Это было еще до организации первых партизанских отрядов, еще до встречное Кашкиным и другими.
Кашкин был тогда на севере, в Ируне и Сан-Себастьяне, участвовал в неудачных боях под Виторией.
Он приехал в Мадрид только в январе, а пока Роберт Джордан дрался в Карабанчеле и Усере и в те три дня, когда они остановили наступление правого крыла фашистов на Мадрид и дом за домом очищали от марокканцев и tercio разрушенное предместье на краю серого, спекшегося на солнце плато и создавали линию обороны для защиты этого уголка города, — все это время Карков был в Мадриде.
Об этих днях Карков говорил без всякого цинизма.
То было время, когда всем казалось, что все потеряно, и у каждого сохранилась более ценная, чем отличия и награды, память о том, как он поступает, когда кажется, что все потеряно.
Правительство бросило город на произвол судьбы и бежало, захватив с собой все машины военного министерства, и старику Миахе приходилось объезжать позиции на велосипеде.
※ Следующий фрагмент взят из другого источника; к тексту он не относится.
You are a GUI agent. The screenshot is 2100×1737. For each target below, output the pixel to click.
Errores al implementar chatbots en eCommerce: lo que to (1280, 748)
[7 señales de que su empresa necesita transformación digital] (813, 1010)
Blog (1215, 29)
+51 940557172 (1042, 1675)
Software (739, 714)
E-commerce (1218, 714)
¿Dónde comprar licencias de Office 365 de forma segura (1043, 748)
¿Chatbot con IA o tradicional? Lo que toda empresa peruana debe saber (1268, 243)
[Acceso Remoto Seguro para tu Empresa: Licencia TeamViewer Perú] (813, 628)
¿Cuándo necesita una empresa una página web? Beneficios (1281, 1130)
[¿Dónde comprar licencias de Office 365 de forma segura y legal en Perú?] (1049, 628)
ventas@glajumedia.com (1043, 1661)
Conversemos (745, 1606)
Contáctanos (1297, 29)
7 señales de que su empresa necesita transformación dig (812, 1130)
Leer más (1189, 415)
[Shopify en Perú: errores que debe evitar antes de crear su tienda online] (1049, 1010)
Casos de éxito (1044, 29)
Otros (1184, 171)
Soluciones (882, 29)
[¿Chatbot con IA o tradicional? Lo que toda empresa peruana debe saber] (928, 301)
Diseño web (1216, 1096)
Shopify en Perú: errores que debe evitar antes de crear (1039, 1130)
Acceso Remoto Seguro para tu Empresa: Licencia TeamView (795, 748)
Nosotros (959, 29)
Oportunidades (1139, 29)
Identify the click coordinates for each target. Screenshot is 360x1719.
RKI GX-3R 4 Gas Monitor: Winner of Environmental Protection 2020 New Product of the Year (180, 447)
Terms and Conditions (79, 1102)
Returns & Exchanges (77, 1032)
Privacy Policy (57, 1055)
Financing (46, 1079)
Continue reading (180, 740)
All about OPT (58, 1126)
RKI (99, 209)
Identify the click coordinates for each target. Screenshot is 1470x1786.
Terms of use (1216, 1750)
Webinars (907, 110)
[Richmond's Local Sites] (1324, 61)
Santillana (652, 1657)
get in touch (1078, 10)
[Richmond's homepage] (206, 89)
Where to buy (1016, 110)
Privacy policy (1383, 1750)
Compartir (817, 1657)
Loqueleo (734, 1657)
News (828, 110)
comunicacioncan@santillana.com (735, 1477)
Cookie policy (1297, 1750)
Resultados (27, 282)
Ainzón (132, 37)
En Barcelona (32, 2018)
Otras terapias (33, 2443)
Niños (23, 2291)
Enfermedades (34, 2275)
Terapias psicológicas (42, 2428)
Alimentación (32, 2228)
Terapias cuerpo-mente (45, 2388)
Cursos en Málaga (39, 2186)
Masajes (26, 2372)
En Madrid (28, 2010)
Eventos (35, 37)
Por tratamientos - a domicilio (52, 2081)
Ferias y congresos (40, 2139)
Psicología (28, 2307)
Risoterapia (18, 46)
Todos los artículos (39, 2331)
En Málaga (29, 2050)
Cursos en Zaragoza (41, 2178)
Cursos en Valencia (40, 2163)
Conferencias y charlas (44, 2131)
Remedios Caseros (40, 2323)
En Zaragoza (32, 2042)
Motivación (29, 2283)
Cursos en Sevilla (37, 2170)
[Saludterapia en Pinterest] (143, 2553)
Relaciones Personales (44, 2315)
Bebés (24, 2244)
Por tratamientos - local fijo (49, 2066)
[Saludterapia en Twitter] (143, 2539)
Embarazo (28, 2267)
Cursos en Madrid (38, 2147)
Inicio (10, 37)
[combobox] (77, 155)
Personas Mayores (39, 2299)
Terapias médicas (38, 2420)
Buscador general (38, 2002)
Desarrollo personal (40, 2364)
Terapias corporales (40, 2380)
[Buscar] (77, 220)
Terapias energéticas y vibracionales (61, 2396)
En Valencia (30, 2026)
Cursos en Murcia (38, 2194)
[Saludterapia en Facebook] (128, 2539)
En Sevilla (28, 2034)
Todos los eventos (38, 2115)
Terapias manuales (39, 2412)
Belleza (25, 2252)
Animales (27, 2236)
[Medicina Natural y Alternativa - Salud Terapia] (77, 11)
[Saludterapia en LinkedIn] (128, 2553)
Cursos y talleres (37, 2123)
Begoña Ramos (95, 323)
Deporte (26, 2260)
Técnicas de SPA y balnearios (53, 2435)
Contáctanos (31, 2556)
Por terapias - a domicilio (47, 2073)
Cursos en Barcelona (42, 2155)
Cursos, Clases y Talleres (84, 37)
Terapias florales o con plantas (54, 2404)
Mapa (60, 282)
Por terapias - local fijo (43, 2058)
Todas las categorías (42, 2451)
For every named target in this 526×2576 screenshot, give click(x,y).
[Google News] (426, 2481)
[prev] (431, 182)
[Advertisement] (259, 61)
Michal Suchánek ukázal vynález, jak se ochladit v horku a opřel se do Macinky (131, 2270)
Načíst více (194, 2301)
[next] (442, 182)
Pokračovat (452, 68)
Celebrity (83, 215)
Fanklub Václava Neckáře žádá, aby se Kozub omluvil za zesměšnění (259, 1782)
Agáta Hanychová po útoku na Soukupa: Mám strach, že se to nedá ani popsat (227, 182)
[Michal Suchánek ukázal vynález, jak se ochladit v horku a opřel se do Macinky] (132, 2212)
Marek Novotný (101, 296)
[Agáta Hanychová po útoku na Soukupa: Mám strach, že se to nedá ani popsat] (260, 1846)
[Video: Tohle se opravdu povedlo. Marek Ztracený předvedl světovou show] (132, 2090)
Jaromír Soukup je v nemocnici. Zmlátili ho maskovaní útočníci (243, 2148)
Этому Роберт Джордан никак не мог поверить.
При всем патриотизме он не мог вообразить себе Миаху на велосипеде; но Карков настаивал, что так и было.
Но были и такие вещи, о которых Карков не писал.
В «Палас-отеле» находились тогда трое тяжело раненных русских — два танкиста и летчик, оставленные на его попечение. Они были в безнадежном состоянии, и их нельзя было тронуть с места, Каркову необходимо было позаботиться о том, чтобы эти раненые не попали в руки фашистов в случае, если город решено будет сдать.
В этом случае Карков, прежде чем покинуть «Палас-отель», обещал дать им яд.
Глядя на трех мертвецов, из которых один был ранен тремя пулями в живот, у другого была начисто снесена челюсть и обнажены голосовые связки, у третьего раздроблено бедро, а лицо и руки обожжены до того, что лицо превратилось в сплошной безбровый, безресничный, безволосый волдырь, никто не сказал бы, что это русские.